Input records -
-------------------------
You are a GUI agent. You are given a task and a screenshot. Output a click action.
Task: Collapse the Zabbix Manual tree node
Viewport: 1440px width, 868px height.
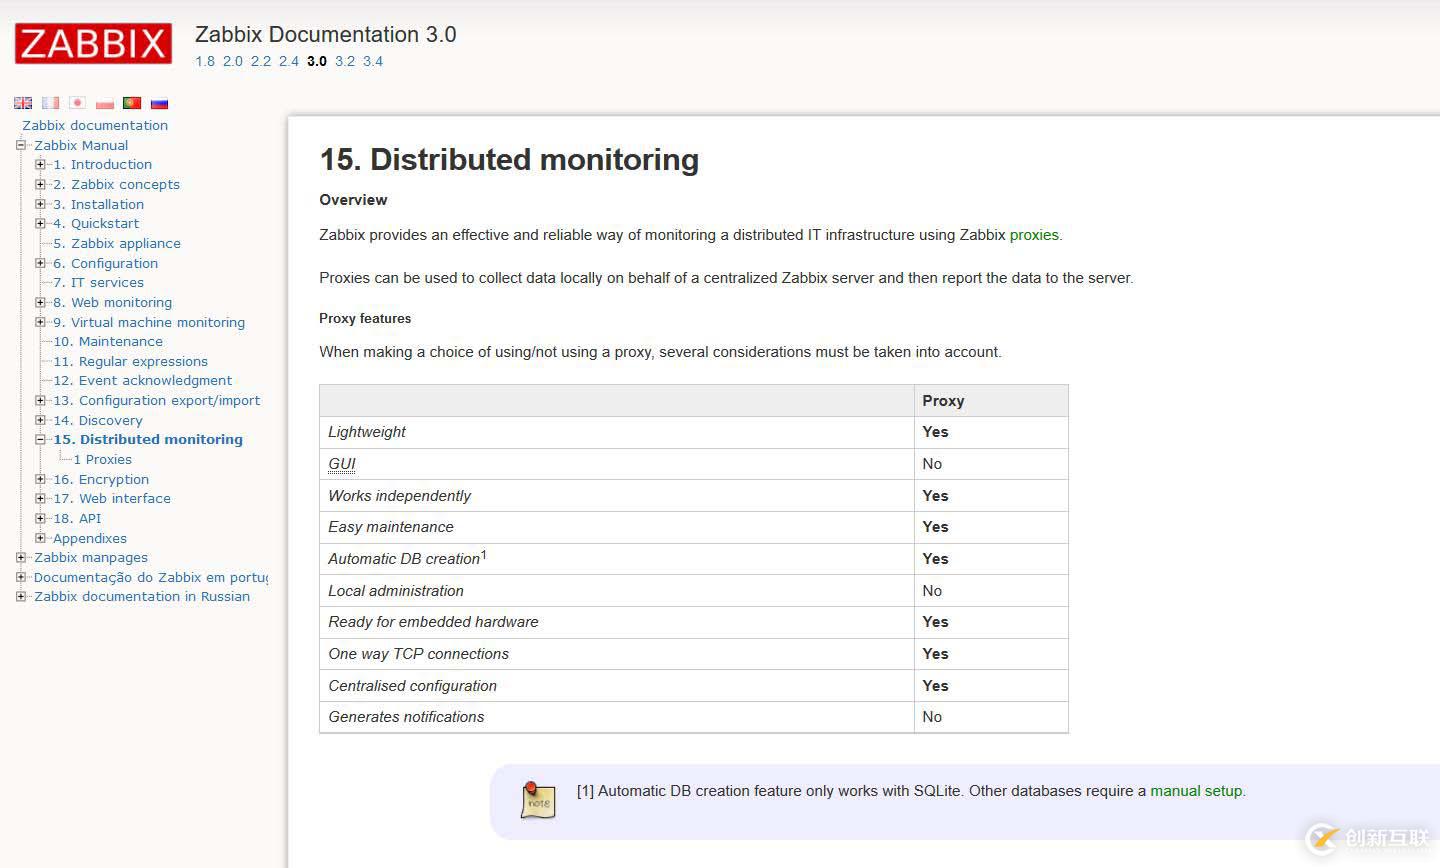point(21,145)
-------------------------
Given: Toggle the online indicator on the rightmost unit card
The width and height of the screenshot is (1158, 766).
-------------------------
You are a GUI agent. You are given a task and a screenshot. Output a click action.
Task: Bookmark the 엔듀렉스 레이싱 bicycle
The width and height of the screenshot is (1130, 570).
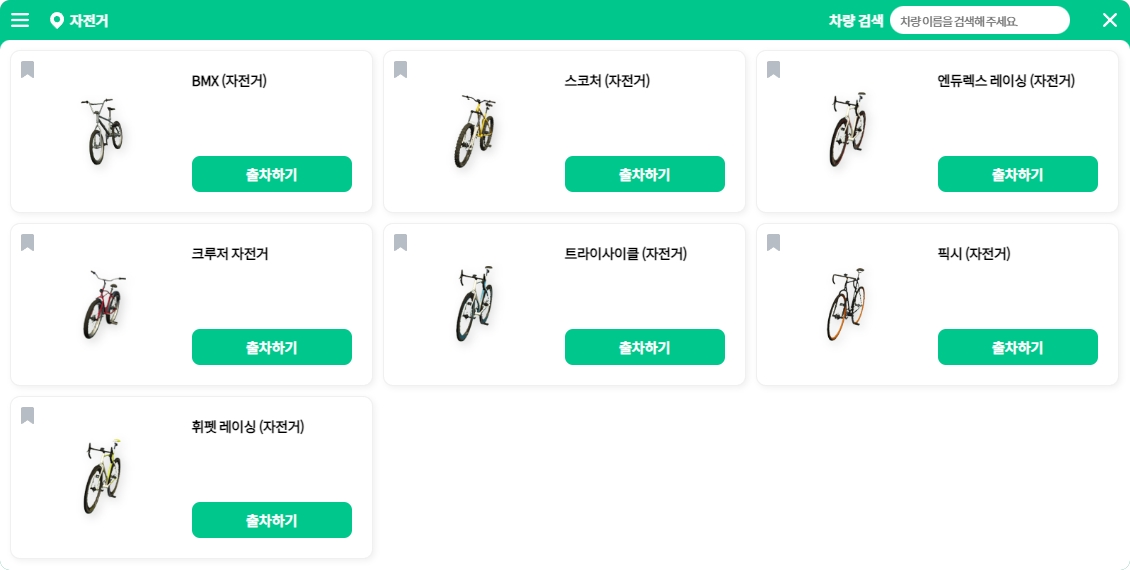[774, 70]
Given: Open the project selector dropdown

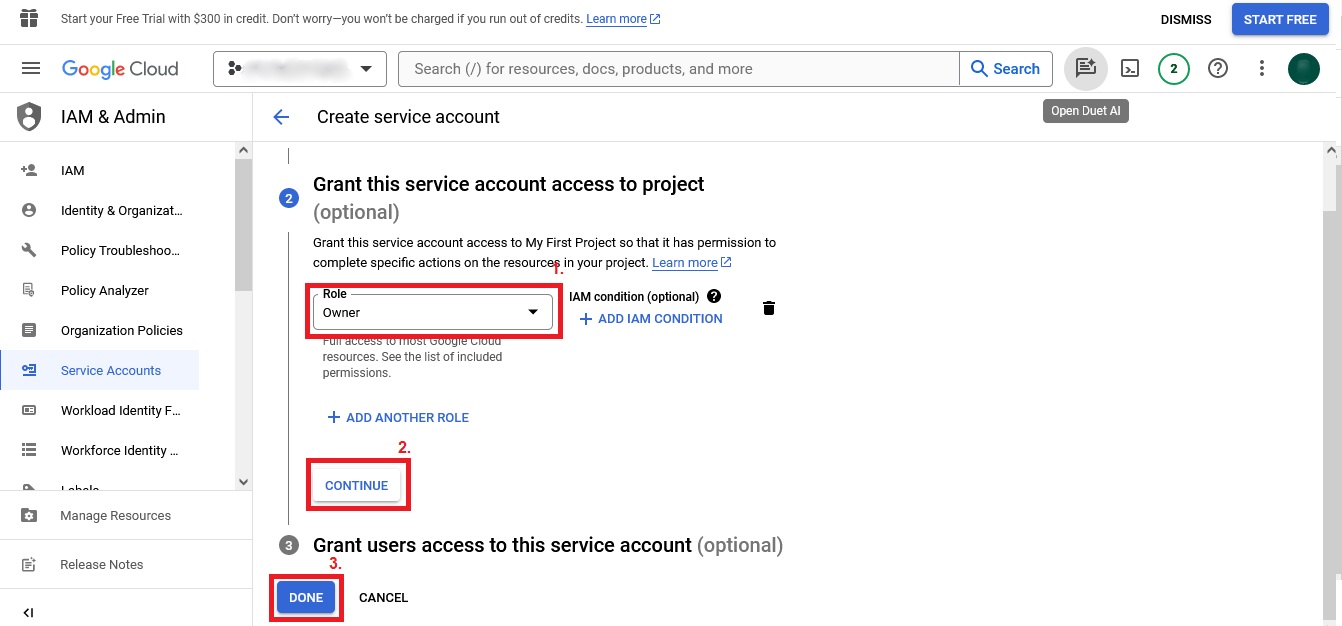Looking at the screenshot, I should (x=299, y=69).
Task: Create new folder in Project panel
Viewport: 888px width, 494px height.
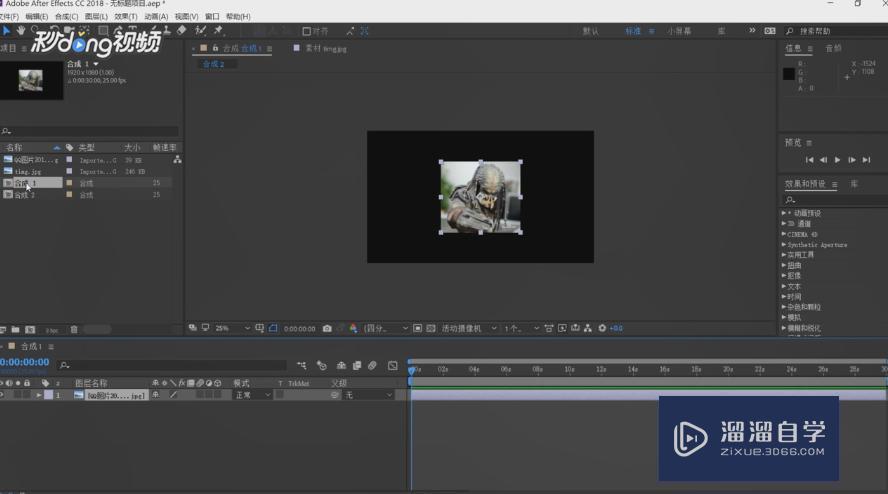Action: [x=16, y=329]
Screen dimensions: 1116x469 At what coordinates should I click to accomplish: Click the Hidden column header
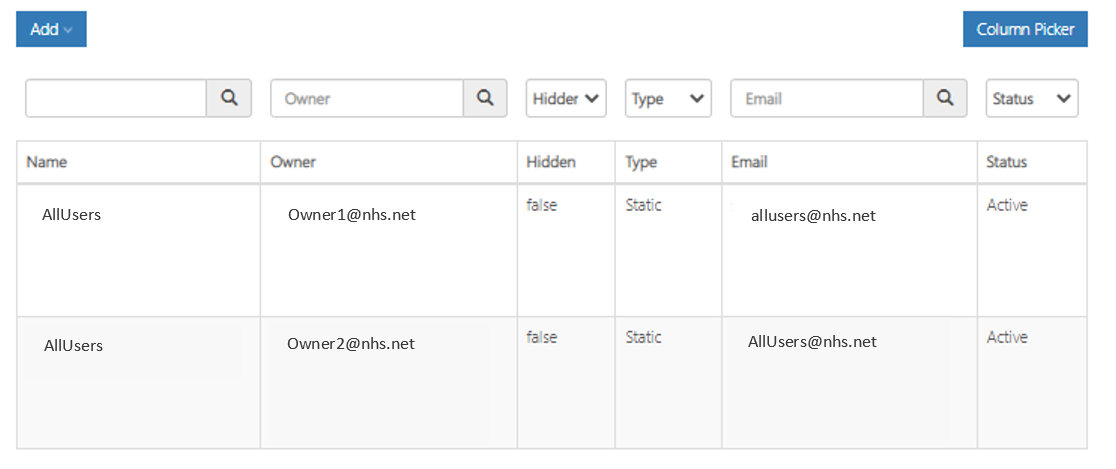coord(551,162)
-------------------------
What you should do - Your answer should consist of the lines from the line with "Given: Toggle the" to the line with "The width and height of the screenshot is (1158, 766)." above, repeated exactly, both ends included.

Written answer -
Given: Toggle the online indicator on the rightmost unit card
The width and height of the screenshot is (1158, 766).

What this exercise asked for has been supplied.